**Directions**
Go to the line with "The height and" in the entries below and write out every line from there through the line with "Task: Select the UK size 9 cell", exactly and without pictures.

**Provided information**

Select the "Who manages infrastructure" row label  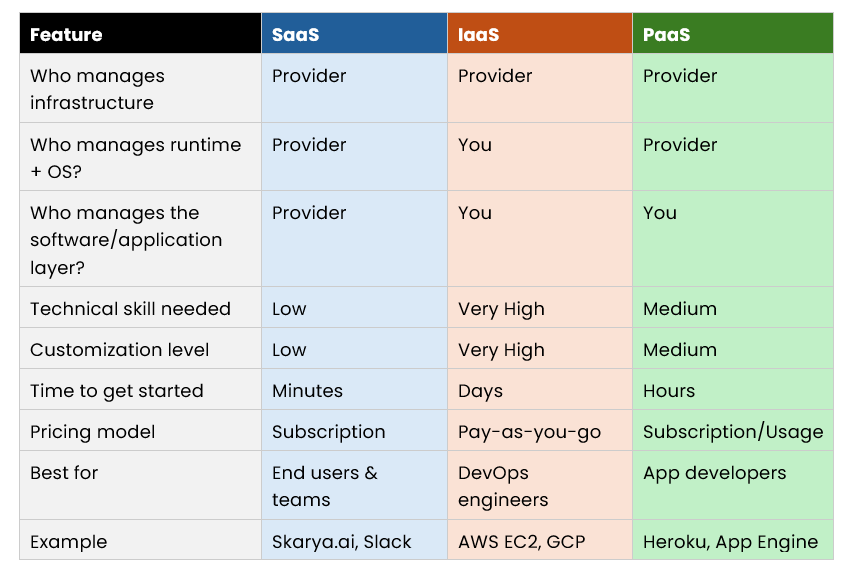[x=97, y=89]
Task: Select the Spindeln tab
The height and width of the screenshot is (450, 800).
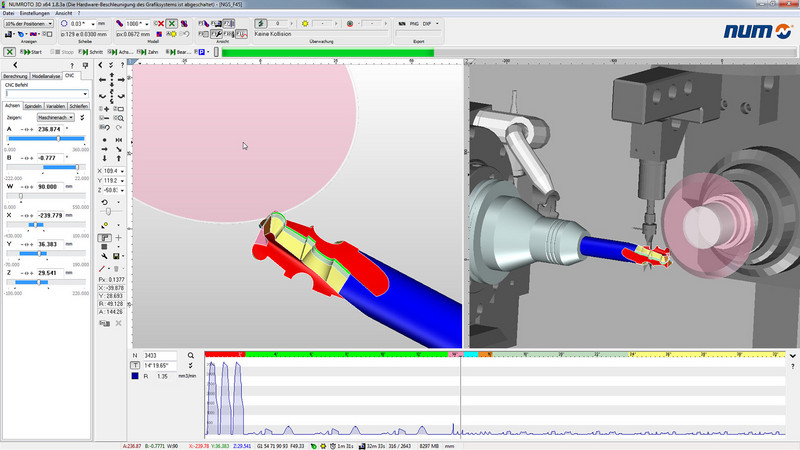Action: coord(33,105)
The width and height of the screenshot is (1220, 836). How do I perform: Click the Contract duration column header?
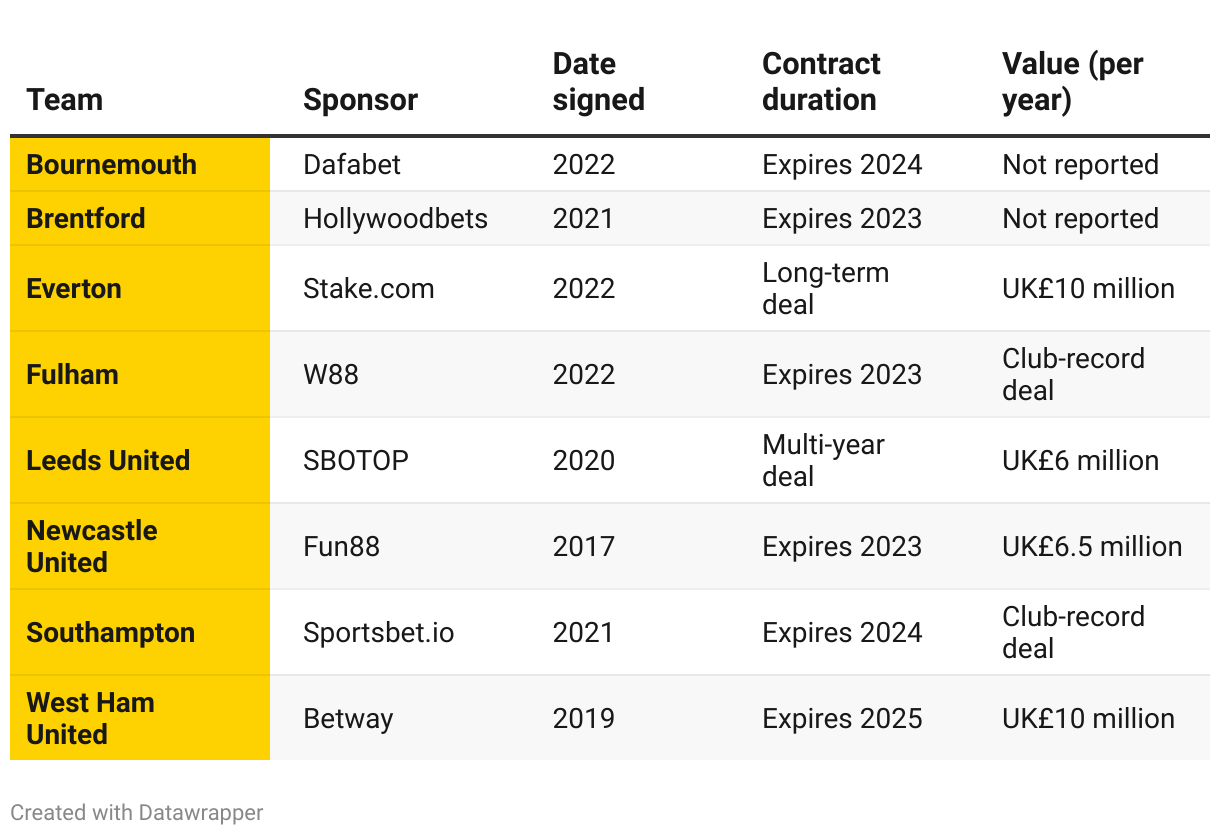click(x=820, y=82)
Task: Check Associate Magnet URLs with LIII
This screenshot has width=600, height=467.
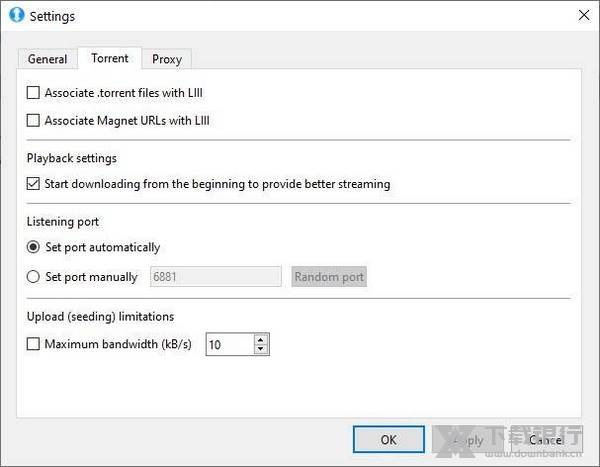Action: 33,121
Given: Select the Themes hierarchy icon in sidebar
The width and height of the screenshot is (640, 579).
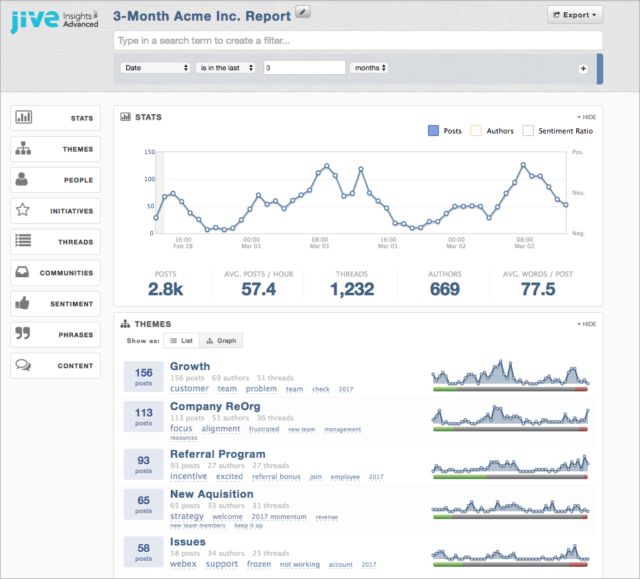Looking at the screenshot, I should [x=24, y=149].
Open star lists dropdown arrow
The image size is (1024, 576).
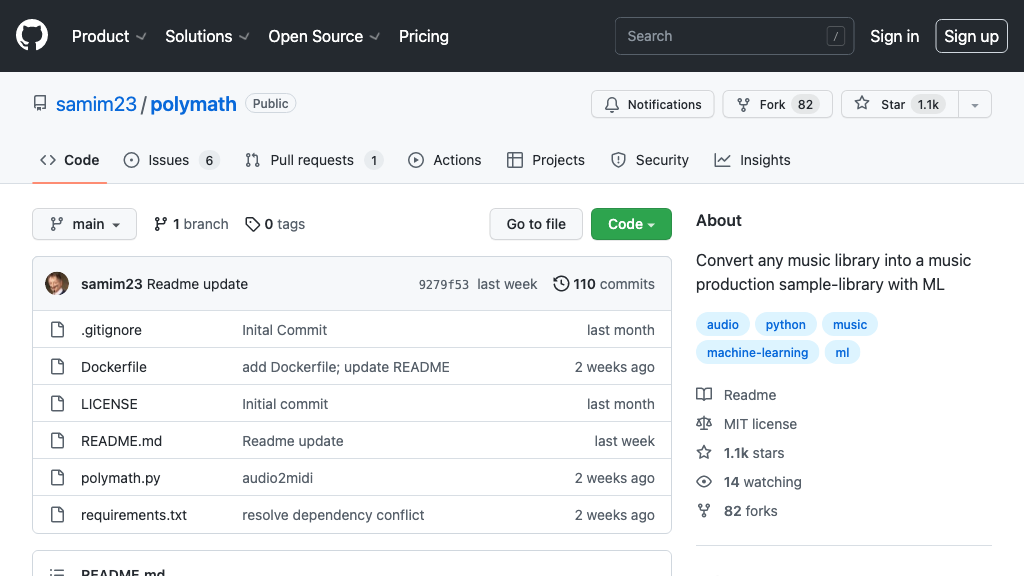point(975,105)
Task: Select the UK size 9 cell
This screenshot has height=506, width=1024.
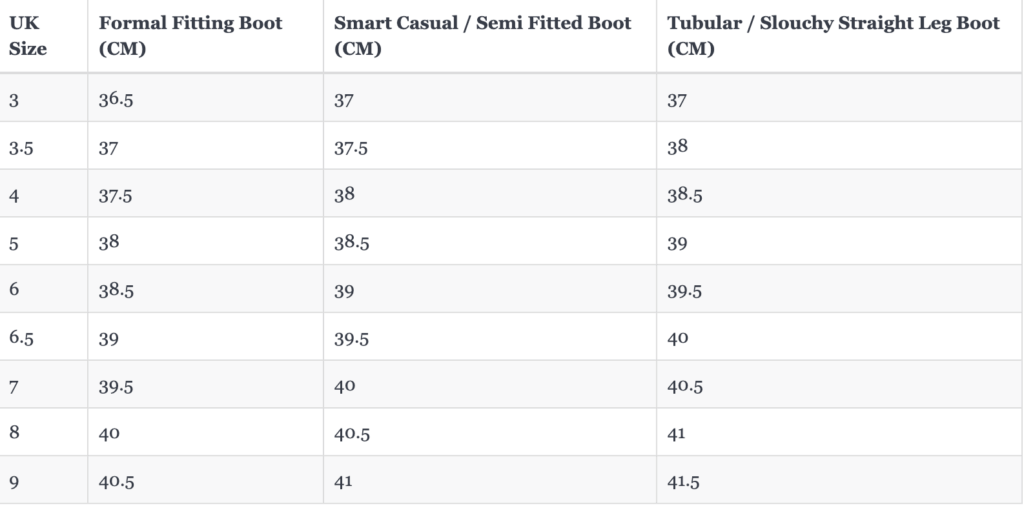Action: (14, 482)
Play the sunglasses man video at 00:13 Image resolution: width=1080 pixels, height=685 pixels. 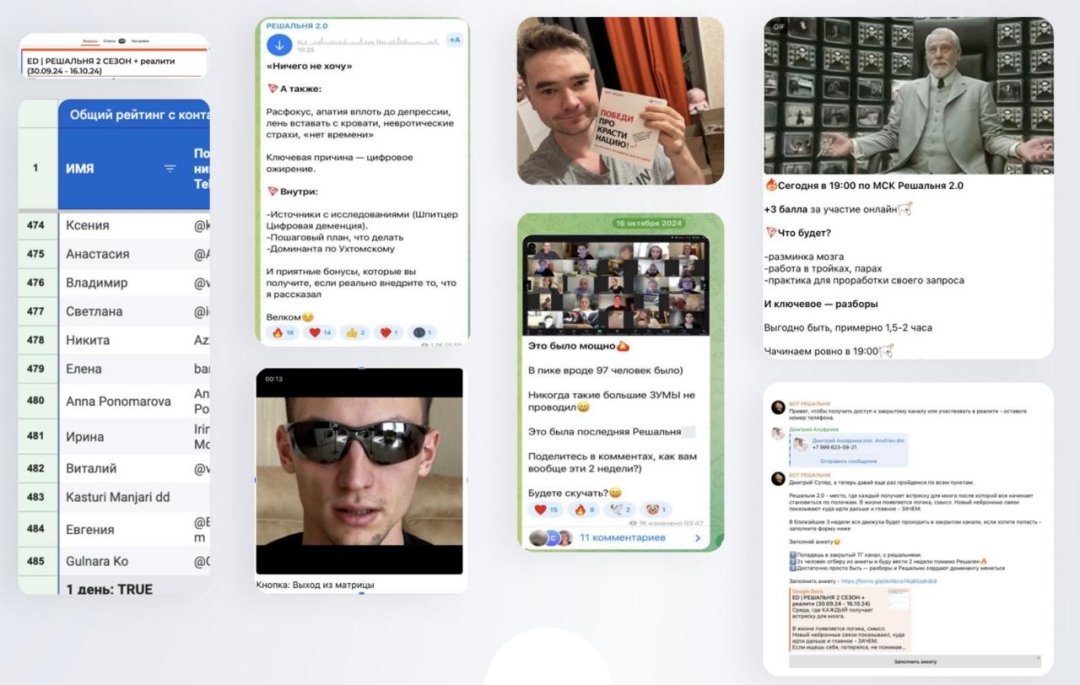[360, 471]
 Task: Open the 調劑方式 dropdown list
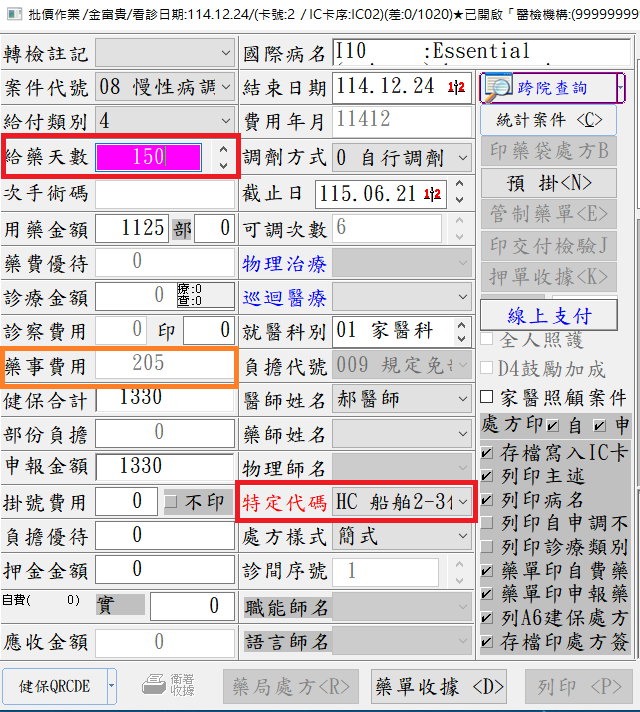(462, 158)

**Reply**
The height and width of the screenshot is (450, 800).
Action: coord(33,105)
The width and height of the screenshot is (1220, 836). How do I perform: Click the Contract duration column header?
click(x=820, y=82)
Task: Check Associate Magnet URLs with LIII
This screenshot has width=600, height=467.
Action: 33,121
Given: Select the Themes hierarchy icon in sidebar
The width and height of the screenshot is (640, 579).
Looking at the screenshot, I should [x=24, y=149].
Open star lists dropdown arrow
The image size is (1024, 576).
point(975,105)
Task: Select the UK size 9 cell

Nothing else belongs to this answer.